Un événement diplomatique aux allures de tremblement de terre politique a eu lieu le lundi 10 novembre 2025 où le président des États-Unis, Donald Trump, a reçu à la Maison Blanche le dirigeant syrien intérimaire, Ahmad al-Charaa, pour la toute première visite officielle d’un chef d’État syrien dans la capitale américaine depuis 1946.
Mais l’aspect le plus stupéfiant de cette rencontre historique réside dans le passé de l’invité.
Ahmad al-Charaa, connu autrefois sous le nom de guerre d’Abu Mohammad al-Jolani, fut pendant sept longues années l’une des figures les plus recherchées par Washington.
En effet, Al-Charaa était visé par un mandat d’arrêt américain du FBI, qui offrait une récompense de 10 millions de dollars pour sa capture, le désignant officiellement comme un terroriste pour ses liens passés avec Al-Qaïda.
Aujourd’hui, celui qui a mené la coalition qui a renversé Bachar al-Assad en décembre 2024, se trouve accueilli avec les honneurs, illustrant un virage diplomatique radical orchestré par l’administration Trump.

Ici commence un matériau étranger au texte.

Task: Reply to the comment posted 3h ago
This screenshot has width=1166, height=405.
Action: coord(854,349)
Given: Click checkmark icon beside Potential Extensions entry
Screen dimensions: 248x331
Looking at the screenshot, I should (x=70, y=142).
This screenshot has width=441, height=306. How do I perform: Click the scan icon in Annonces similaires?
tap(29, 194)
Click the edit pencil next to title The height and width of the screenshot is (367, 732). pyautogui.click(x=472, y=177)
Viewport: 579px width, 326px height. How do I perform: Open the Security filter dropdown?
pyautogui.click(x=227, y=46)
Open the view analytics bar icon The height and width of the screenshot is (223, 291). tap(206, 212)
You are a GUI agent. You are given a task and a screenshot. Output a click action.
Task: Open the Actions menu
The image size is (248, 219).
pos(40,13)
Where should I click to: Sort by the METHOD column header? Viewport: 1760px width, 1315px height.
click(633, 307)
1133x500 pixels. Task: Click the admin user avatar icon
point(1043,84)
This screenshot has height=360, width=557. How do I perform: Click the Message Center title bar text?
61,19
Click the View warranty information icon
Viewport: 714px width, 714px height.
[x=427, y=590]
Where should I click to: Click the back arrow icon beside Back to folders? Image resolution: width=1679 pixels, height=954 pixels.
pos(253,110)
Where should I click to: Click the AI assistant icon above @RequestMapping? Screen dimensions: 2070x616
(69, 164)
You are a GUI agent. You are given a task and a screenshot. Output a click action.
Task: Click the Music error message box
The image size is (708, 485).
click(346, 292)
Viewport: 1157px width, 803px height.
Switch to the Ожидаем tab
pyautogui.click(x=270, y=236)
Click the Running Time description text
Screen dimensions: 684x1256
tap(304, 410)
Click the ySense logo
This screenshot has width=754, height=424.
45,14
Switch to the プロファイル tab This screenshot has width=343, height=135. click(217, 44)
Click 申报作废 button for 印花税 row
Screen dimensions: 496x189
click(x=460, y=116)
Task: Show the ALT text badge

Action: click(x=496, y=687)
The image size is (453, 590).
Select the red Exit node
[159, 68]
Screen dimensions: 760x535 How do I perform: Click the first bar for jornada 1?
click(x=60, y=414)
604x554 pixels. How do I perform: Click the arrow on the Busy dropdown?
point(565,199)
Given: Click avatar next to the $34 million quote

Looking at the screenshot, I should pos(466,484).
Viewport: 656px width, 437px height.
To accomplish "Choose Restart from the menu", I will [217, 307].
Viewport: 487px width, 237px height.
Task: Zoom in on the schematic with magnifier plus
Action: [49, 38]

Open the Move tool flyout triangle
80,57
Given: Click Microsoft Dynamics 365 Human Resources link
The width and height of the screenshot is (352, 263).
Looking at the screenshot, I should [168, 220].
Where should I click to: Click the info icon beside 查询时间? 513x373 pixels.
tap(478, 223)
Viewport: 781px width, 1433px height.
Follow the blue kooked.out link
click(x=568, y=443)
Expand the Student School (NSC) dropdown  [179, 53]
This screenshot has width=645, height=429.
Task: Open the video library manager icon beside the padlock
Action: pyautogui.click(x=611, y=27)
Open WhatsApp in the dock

Cette réception, s’inscrit dans la stratégie de Donald Trump de se positionner en grand pacificateur du Moyen-Orient, quitte à faire des compromis spectaculaires.
Jeudi dernier, le président Trump avait déjà préparé le terrain en estimant que son invité faisait « un très bon travail » en Syrie. Il avait ajouté : « C’est un gars dur. Mais je me suis très bien entendu avec lui » lors d’une première entrevue en Arabie saoudite en mai dernier.
Au-delà de l’image, des enjeux cruciaux étaient au cœur des discussions, notamment, la evée des sanctions, le département d’État américain a exprimé sa volonté de voir une levée complète de la loi César (adoptée en 2019), qui bannissait la Syrie du système bancaire international et des transactions financières en dollars. Ce déblocage, qui passe par un vote du Congrès, ouvrirait la voie à la reconstruction, les États-Unis prévoient par ailleurs d’établir une base militaire près de Damas. Selon une source diplomatique en Syrie, l’objectif est de « coordonner l’aide humanitaire et observer les développements entre la Syrie et Israël », signalant une présence américaine renforcée dans la nouvelle donne régionale.
L’accueil à Washington de celui qui était il y a peu l’ennemi public numéro un des États-Unis, est non seulement une première historique, mais aussi un pari risqué qui redéfinit fondamentalement l’échiquier géopolitique au Moyen-Orient. La Syrie, avec son nouveau dirigeant controversé, pourrait bien être la prochaine pièce maîtresse de la stratégie de paix de Donald Trump.